Goal of the exercise:
Count the lines in the data below that contain the string "dropdown", treating uppercase and lowercase as different. Reply with the number alone.

Data entries:
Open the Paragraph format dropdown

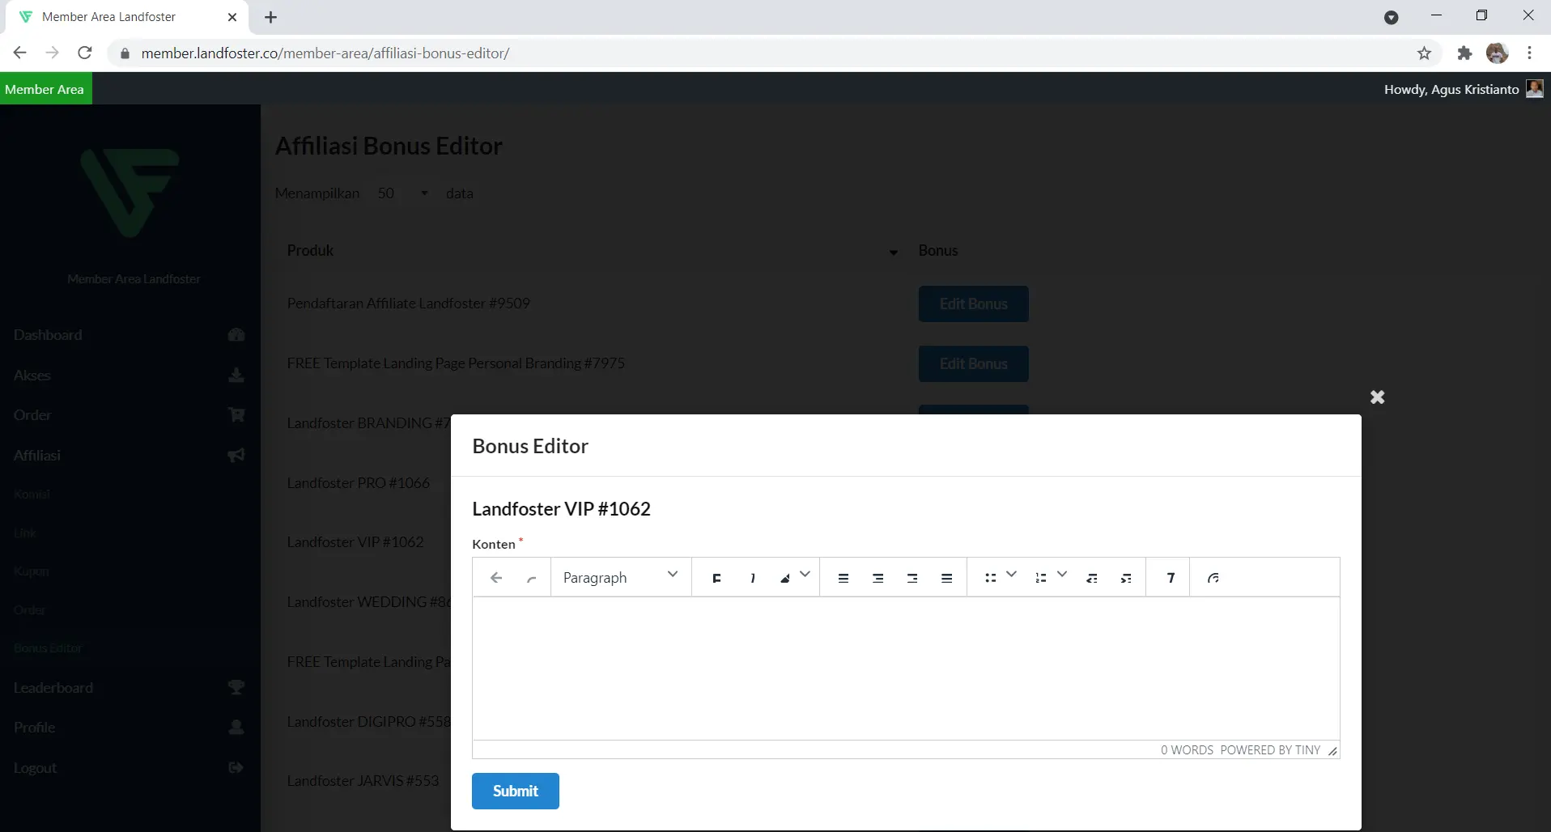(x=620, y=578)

--

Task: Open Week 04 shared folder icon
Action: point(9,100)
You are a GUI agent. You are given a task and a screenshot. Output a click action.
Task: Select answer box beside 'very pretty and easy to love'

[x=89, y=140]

==

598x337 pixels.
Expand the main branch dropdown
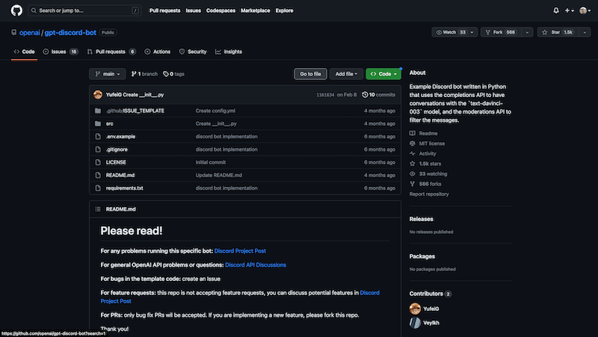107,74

Written reply:
2